In my opinion Dark Earth seems aimed at a younger Young Adult audience.
Jason Halstead starts off the story in modern US and then takes us to a parallel world set to a pre-industrial age. He describes this Dark Earth as meaner and greedier than our own. Perhaps that is due to the younger audience he is writing for and possibly a need to create a good and a bad world. I certainly know of plenty of people who are as mean and greedy on our side of the gates. Places that are more or less pre-industrial are in existence although these are becoming fewer by the decade.
Our heroes are Eric, who lost his wife 13 years ago, and his 13-year-old daughter Jessica. Eric is still caught in the grief of his wife being killed while in her 8th month of pregnancy. When a guy turns up at his house attempting to murder his daughter, Eric is understandably frustrated, angry, afraid and reminded of his previous loss. Then Eric and Jessica discover that they are part of a 2000-year-old legacy that reaches across to parallel world. Now the two will also have to deal with Jessica being kidnapped and Eric being bitten by a strange wolf.

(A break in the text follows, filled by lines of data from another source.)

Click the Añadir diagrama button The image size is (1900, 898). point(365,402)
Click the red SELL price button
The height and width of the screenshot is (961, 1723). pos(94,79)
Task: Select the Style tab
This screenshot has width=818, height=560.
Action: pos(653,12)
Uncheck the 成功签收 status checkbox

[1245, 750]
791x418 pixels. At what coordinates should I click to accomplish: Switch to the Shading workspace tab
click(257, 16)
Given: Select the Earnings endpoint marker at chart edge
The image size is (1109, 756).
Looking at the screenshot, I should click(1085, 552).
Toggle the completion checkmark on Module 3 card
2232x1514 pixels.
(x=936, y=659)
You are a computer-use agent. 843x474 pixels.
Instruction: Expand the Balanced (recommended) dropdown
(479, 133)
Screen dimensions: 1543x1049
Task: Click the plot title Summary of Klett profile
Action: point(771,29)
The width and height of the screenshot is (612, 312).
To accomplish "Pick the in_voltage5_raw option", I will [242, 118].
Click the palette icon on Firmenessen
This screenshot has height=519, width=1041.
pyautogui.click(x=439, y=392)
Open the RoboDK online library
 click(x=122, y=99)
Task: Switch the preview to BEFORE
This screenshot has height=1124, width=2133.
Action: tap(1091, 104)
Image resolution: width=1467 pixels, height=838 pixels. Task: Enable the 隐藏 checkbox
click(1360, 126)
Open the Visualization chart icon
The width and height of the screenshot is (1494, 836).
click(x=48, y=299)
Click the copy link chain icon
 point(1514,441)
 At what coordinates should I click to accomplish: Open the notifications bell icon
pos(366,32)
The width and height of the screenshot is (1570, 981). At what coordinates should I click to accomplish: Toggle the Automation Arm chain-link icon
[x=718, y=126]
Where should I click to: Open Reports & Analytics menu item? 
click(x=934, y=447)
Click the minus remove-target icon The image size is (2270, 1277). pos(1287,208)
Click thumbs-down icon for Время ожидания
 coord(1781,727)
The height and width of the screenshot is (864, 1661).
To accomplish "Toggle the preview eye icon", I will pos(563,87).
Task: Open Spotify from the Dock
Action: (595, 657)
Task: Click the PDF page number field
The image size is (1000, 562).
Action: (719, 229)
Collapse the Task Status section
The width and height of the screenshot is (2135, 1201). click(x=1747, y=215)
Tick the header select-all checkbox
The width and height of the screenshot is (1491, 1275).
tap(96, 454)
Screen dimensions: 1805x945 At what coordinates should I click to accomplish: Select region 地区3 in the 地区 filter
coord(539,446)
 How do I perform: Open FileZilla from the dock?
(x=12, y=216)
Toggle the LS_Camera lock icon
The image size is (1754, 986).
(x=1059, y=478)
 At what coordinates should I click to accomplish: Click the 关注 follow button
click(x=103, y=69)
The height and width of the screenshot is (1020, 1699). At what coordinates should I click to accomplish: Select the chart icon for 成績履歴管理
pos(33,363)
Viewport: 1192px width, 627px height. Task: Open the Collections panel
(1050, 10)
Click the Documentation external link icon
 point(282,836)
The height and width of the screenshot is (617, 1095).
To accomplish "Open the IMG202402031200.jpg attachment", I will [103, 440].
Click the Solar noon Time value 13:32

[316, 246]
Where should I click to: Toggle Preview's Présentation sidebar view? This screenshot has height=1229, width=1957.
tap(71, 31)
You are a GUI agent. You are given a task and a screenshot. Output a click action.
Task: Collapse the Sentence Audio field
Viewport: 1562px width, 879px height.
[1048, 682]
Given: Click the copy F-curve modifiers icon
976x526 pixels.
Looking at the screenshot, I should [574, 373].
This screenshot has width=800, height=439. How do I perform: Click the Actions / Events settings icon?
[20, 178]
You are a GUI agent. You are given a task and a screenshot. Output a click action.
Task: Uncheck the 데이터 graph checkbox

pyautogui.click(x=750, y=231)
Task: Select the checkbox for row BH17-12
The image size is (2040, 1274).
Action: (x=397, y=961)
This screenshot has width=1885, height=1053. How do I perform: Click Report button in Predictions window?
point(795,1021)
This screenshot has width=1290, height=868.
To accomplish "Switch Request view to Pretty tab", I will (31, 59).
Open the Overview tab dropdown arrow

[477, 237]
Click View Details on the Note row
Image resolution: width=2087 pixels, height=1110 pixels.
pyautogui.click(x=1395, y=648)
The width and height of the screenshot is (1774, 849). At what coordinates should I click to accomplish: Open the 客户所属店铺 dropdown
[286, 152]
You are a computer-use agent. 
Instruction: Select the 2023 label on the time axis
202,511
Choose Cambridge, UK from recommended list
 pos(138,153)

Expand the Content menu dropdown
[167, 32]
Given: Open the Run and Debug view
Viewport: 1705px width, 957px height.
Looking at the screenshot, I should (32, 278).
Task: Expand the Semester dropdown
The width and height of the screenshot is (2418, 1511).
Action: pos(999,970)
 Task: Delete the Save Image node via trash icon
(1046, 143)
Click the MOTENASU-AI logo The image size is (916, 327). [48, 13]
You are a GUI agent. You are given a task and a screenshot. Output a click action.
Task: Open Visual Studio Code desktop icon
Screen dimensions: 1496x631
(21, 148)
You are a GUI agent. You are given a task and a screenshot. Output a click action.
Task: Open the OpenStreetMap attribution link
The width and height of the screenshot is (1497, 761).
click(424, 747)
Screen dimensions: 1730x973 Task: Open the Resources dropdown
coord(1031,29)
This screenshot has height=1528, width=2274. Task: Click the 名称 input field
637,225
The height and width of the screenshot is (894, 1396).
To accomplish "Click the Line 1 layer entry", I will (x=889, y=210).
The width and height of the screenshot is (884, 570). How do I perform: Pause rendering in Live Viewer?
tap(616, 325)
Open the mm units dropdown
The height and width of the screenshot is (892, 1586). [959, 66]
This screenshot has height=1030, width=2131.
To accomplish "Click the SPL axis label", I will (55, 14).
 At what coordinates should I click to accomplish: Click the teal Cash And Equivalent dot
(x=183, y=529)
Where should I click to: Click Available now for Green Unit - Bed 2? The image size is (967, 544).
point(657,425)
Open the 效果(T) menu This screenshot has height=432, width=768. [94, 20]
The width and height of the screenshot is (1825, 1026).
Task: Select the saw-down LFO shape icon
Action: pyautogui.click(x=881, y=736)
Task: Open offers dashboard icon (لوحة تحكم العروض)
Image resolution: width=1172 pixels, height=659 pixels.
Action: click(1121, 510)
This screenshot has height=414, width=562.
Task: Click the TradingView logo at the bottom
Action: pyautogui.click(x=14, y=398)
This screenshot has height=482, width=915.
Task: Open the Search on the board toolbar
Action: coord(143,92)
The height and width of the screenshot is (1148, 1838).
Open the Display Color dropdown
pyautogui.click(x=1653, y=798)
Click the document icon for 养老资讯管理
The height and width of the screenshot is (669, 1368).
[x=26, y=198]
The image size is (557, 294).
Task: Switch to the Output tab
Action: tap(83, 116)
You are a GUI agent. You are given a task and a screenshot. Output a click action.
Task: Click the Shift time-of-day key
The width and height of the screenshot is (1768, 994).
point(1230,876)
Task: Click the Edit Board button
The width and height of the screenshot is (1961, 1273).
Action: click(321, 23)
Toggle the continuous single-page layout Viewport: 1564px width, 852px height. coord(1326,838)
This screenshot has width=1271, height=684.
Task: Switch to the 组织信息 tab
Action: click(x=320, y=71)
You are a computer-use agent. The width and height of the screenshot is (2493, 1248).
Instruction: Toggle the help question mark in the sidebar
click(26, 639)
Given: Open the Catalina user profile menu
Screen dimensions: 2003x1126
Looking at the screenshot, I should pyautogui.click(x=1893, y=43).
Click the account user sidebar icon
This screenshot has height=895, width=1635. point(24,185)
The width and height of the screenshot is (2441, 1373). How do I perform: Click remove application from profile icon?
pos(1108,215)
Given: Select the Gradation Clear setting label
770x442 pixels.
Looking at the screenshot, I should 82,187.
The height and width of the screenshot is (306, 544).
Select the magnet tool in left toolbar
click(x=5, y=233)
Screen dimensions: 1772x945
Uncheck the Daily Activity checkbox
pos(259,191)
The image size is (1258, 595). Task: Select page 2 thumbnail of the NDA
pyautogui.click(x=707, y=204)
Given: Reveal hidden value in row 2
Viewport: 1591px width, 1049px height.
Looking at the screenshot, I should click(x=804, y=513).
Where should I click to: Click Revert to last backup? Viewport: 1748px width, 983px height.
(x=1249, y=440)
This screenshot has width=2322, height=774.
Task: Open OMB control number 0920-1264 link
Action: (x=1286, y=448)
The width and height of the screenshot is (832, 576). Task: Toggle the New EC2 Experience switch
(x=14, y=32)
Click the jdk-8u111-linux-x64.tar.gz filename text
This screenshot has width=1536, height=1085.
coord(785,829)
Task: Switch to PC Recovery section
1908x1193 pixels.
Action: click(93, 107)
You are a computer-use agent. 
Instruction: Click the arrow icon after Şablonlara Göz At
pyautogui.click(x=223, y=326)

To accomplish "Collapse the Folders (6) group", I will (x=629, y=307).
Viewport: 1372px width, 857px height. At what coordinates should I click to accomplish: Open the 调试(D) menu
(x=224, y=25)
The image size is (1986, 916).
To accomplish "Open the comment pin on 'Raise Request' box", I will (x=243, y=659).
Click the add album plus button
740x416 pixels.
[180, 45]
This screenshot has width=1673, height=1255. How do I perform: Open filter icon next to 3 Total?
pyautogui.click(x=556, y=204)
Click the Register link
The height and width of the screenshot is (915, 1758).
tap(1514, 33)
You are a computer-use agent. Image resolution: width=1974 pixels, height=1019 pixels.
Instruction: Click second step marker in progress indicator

I read Dark Earth a long time ago but had forgotten to write a review for it. That meant I had to read it again. Jason Halstead certainly writes well enough for me to also enjoy the second reading. Although Jessica was the person of interest to the various parties, Eric was the character that I saw the most of. He was the one that showed growth and development.
There was plenty of action and some violence. Only one short bit might be considered by some parents as too much for the youngest children. Other than that, Dark Earth must be one of the safer stories out there for a Young adult audience. There was no swearing, very little violence, some sadness and no romance (except in the memory of Eric and his late wife).